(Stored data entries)
● ● ● ● ●

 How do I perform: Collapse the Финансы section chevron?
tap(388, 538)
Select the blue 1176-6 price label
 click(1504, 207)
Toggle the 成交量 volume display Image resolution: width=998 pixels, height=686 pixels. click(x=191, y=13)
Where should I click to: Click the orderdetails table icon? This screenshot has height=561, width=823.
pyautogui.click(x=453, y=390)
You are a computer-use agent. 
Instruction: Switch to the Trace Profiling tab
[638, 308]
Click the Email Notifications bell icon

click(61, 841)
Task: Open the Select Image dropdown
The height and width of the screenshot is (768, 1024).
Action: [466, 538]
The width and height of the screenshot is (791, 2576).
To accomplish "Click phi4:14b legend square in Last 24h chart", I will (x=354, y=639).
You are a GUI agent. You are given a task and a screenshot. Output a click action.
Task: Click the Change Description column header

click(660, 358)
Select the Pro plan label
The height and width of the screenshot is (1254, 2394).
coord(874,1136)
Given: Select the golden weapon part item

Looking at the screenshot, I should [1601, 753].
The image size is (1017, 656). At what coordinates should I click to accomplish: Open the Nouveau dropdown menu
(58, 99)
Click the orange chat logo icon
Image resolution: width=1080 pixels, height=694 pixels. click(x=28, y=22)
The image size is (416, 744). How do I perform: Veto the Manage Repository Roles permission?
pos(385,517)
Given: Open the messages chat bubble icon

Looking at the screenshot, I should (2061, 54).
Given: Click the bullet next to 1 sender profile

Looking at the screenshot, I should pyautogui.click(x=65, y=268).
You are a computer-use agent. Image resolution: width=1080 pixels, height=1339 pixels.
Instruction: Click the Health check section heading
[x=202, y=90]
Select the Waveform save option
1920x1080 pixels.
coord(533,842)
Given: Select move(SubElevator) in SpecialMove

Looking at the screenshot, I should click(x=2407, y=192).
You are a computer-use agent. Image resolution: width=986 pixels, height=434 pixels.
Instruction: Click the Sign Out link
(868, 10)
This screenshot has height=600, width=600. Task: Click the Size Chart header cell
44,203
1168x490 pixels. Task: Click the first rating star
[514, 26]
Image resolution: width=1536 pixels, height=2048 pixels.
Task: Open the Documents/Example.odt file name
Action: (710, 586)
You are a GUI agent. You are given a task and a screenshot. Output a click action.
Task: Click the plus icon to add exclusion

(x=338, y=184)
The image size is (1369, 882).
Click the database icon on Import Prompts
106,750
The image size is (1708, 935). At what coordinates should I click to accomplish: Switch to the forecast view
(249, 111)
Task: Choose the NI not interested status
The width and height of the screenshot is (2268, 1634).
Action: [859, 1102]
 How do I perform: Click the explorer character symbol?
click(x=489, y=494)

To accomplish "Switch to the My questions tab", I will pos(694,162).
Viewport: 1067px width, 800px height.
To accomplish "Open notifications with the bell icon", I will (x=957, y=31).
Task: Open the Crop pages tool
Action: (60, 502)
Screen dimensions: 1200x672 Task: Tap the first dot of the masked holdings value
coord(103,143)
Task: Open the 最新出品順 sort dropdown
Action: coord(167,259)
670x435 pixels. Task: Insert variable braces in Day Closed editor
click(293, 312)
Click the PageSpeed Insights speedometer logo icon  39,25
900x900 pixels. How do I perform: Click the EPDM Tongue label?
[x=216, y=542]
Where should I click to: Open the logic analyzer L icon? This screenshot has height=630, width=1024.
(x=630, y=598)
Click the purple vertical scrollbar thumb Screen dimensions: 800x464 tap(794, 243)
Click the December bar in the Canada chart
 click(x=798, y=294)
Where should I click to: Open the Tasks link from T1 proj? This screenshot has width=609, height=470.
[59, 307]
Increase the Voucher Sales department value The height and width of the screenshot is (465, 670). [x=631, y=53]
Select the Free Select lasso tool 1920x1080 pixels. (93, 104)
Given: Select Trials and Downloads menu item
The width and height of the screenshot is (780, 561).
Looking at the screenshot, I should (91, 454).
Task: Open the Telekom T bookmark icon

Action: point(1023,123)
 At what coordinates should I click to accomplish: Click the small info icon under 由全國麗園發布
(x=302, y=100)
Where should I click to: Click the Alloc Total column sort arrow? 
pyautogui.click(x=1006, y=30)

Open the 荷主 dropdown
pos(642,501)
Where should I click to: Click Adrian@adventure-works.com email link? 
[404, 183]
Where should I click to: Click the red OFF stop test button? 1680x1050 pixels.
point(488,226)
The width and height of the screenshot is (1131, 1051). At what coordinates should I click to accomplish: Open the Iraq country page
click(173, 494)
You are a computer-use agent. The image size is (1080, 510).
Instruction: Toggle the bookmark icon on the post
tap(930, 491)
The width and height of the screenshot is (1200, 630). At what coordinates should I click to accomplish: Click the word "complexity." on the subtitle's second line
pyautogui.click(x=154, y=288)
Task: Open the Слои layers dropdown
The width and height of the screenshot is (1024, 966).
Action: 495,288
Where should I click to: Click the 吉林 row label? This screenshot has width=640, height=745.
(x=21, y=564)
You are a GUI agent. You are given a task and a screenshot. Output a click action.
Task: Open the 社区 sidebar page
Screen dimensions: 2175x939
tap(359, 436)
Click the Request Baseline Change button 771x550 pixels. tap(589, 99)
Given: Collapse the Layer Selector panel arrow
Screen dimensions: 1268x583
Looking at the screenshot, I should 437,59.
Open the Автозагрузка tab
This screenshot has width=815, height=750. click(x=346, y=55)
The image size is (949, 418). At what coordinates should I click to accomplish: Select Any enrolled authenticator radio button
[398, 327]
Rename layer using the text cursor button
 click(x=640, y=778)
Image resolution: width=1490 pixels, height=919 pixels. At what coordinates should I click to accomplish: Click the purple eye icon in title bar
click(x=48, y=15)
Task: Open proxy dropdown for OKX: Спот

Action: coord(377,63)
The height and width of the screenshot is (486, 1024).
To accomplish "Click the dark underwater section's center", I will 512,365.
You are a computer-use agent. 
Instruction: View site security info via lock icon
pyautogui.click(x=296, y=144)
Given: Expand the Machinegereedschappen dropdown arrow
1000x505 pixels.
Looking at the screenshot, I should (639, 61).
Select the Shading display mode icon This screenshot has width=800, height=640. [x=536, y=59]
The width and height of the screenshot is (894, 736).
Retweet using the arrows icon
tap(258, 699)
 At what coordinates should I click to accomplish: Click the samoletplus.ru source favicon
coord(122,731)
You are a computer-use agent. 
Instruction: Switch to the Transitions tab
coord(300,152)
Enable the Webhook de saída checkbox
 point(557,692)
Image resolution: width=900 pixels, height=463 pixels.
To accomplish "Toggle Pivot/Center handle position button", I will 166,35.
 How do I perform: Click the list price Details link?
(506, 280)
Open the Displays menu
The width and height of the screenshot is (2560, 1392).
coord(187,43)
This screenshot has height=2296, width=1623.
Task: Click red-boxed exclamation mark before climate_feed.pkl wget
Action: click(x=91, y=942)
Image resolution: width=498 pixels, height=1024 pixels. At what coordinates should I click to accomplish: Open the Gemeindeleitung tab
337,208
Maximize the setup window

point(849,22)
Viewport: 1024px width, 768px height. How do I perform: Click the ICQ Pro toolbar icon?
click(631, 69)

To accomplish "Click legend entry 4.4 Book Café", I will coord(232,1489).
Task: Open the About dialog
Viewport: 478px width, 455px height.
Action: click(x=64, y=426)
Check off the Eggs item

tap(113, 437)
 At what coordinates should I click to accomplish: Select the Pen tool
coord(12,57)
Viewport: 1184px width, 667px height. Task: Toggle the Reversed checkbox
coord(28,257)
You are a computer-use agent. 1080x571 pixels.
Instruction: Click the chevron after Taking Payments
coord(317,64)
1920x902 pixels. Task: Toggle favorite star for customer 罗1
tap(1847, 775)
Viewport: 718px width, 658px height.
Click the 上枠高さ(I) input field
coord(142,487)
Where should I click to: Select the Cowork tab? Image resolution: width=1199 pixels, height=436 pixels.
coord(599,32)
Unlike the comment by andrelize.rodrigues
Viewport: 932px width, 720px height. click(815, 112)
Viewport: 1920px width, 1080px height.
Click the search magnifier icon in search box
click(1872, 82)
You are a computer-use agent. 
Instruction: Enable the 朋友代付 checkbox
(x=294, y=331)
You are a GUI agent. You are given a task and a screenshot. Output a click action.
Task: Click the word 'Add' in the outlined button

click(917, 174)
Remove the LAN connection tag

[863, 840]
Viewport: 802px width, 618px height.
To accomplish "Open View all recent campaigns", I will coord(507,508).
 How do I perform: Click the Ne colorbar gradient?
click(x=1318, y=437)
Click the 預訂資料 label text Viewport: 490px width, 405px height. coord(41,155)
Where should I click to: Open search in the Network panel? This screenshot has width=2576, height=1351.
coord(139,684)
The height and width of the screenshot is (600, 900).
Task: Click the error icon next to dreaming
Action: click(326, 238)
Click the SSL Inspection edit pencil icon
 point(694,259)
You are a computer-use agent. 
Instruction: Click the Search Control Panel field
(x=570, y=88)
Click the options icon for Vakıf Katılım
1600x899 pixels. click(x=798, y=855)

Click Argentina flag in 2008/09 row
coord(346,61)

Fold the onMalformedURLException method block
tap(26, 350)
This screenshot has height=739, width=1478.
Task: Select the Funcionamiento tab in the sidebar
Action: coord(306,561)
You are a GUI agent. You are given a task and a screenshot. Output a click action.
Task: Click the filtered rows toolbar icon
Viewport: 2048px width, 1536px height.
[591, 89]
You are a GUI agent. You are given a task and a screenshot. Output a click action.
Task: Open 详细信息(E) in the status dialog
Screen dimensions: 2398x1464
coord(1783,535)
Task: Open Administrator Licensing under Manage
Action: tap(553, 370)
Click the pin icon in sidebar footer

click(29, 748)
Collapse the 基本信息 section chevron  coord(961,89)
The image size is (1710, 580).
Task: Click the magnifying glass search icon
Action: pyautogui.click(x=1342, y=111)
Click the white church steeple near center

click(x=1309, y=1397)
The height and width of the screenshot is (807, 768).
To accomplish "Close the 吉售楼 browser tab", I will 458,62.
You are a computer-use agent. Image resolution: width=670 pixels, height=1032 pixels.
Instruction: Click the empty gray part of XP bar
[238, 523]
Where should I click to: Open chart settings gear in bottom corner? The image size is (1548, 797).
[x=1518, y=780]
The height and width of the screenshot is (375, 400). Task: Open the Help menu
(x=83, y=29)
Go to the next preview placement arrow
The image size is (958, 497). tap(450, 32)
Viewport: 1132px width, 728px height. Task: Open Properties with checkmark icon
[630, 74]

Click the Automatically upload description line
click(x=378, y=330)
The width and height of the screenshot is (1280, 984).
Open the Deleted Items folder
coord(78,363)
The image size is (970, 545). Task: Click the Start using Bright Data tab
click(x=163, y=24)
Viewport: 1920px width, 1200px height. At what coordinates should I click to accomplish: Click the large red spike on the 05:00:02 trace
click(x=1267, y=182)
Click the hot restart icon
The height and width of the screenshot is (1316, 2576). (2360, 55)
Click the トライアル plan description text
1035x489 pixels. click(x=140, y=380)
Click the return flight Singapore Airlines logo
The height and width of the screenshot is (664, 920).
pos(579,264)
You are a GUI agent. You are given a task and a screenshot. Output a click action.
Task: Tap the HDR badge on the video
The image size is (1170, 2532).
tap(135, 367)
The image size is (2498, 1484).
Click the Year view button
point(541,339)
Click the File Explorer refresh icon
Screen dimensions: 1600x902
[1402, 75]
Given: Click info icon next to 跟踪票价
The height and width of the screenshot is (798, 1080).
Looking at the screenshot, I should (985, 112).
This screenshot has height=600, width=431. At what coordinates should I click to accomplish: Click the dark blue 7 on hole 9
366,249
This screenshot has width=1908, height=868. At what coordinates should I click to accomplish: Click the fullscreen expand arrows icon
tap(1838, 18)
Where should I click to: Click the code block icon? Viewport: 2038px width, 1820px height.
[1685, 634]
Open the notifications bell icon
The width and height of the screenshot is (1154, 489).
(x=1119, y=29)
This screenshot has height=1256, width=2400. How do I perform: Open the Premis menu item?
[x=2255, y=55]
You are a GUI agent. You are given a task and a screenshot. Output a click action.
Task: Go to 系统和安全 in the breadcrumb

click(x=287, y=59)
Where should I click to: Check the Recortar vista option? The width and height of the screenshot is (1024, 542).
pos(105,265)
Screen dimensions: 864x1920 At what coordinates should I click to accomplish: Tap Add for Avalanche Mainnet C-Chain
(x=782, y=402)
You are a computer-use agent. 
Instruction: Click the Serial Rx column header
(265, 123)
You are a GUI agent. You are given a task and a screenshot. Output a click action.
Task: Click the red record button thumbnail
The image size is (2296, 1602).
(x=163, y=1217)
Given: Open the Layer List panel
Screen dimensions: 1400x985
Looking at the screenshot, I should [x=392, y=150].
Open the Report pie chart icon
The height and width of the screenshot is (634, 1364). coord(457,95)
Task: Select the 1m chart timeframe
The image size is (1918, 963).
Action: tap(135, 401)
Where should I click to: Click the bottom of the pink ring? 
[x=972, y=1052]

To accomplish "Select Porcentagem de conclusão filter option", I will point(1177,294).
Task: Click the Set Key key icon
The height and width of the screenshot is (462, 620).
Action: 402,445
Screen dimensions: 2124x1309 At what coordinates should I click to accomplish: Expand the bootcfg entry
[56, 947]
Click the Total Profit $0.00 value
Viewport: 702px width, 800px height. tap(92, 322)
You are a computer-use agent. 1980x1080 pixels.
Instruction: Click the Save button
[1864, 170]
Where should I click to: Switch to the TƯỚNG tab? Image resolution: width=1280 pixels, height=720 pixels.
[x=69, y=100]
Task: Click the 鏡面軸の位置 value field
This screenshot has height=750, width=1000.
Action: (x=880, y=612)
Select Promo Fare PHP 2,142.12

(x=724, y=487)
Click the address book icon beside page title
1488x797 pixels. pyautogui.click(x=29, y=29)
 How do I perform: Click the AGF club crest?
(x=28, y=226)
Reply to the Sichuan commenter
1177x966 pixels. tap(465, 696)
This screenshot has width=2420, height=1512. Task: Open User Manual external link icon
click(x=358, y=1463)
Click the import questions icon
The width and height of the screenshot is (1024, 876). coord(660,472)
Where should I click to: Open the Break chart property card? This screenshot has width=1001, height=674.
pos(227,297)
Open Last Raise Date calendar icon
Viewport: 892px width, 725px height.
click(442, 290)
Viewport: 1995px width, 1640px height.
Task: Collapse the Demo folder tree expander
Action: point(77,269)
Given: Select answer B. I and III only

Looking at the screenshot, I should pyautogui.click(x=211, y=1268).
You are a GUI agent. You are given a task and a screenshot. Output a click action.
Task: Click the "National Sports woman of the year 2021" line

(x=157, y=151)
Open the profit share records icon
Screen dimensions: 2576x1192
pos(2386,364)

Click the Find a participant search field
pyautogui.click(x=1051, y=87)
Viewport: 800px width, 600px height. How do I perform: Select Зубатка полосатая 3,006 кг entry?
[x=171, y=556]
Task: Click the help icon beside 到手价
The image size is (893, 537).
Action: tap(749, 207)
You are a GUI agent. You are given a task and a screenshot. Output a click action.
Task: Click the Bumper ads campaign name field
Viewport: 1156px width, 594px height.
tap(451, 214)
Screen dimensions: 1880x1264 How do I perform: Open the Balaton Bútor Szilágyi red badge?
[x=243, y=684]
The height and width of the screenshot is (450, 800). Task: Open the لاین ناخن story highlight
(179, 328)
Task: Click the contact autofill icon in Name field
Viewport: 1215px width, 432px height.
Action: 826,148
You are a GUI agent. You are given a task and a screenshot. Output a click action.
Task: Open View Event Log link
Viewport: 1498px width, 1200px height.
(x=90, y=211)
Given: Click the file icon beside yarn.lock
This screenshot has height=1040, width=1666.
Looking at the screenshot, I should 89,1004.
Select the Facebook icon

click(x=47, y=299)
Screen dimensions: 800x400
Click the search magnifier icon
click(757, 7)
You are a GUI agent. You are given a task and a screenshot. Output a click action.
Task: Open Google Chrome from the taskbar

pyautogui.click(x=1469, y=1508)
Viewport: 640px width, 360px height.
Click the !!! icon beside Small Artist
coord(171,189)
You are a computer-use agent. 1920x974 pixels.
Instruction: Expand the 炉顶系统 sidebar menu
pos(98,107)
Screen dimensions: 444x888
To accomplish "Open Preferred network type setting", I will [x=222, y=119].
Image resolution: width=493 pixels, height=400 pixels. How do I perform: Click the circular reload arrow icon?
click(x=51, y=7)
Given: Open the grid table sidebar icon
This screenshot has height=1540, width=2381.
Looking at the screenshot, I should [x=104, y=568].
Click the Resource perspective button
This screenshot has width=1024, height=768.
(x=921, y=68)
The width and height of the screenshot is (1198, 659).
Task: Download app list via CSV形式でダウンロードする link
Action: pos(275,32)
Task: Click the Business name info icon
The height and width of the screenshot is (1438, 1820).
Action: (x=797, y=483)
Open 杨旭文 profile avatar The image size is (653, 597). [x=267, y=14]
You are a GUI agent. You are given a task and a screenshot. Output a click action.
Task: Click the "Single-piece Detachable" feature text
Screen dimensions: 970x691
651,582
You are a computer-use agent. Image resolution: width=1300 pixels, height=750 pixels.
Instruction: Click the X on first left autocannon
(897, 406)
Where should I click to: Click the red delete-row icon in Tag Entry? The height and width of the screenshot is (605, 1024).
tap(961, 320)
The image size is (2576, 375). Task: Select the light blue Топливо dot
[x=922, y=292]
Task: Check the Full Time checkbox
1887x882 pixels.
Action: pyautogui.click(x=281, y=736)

● ● ● ● ●

▸ **Work required**:
Arrange everything in the data from the line containing "Viewport: 718px width, 658px height." down through the line containing "click(1872, 82)" as a two-column CSV with the headers instruction and response. Give one row per instruction, put each value in a single quoted field, and replace line breaks with spaces.

▸ **Task solution**:
instruction,response
"Viewport: 718px width, 658px height. Click the 上枠高さ(I) input field","coord(142,487)"
"Where should I click to: Select the Cowork tab? Image resolution: width=1199 pixels, height=436 pixels.","coord(599,32)"
"Unlike the comment by andrelize.rodrigues","Viewport: 932px width, 720px height. click(815, 112)"
"Viewport: 1920px width, 1080px height. Click the search magnifier icon in search box","click(1872, 82)"